_Selected extract_:
=====

Common characteristics of economically less developed countries

Syllabus: Explain, using examples, that economically less developed countries share certain common characteristics (noting that it is dangerous to generalize as there are
many exceptions in each case), including

  • low levels of GDP per capita,
  • high levels of poverty,
  • relatively large agricultural sectors,
  • large urban informal sectors and
  • high birth rates.

You must be careful to recognise the considerable diversity between less developed countries in terms of their economies and the economic problems they face (Contrast Asia, Africa and Latin America).

Nevertheless, there are some common features that appear to be shared by many LDCs

  1. Low GDP per capita
  2. High levels of poverty
  3. Dependence of agriculture and the export of primary products
  4. Higher rates of population growth
  5. Low levels of productivity
  6. High levels of unemployment and underemployment


Pause for thought

It is very easy to lump all less develop countries together and assume that they all exhibit the same characteristics. For example, how many times do you hear people refer to Africa as a country rather a continent made up of over 50 different countries?

Similarly it is often assumed that the way of life of inhabitants of these countries also tends to conform to certain stereotypical ideas. What preconceived ideas do we have about the way people in less developed countries live?

Ask your friends about what they think the similarities and differences might be for young people living in less developed countries. When you have put together a list of similarities and differences you might then try to find some evidence to support or reject such assertions.

Many of these common characteristics contribute to what is known as the vicious cycle of poverty or the poverty cycle. Before we look at the cycle in more depth it may be worthwhile pausing to consider what we mean by poverty.

When we talk of poverty we usually distinguish between absolute poverty and relative poverty.

=====

_Given instruction A_:
According to the notes on less developed countries, which two kinds of poverty are usually distinguished?
_Given instruction B_:
Quote everything in the notes on less developed countries from "Common characteristics of" down to "and Latin America).".

_Data extract_:
=====

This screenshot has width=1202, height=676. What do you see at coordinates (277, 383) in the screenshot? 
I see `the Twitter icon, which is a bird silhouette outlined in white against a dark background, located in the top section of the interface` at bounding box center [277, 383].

=====

_Correct result A_:
Absolute poverty and relative poverty.

_Correct result B_:
Common characteristics of economically less developed countries

Syllabus: Explain, using examples, that economically less developed countries share certain common characteristics (noting that it is dangerous to generalize as there are
many exceptions in each case), including

  • low levels of GDP per capita,
  • high levels of poverty,
  • relatively large agricultural sectors,
  • large urban informal sectors and
  • high birth rates.

You must be careful to recognise the considerable diversity between less developed countries in terms of their economies and the economic problems they face (Contrast Asia, Africa and Latin America).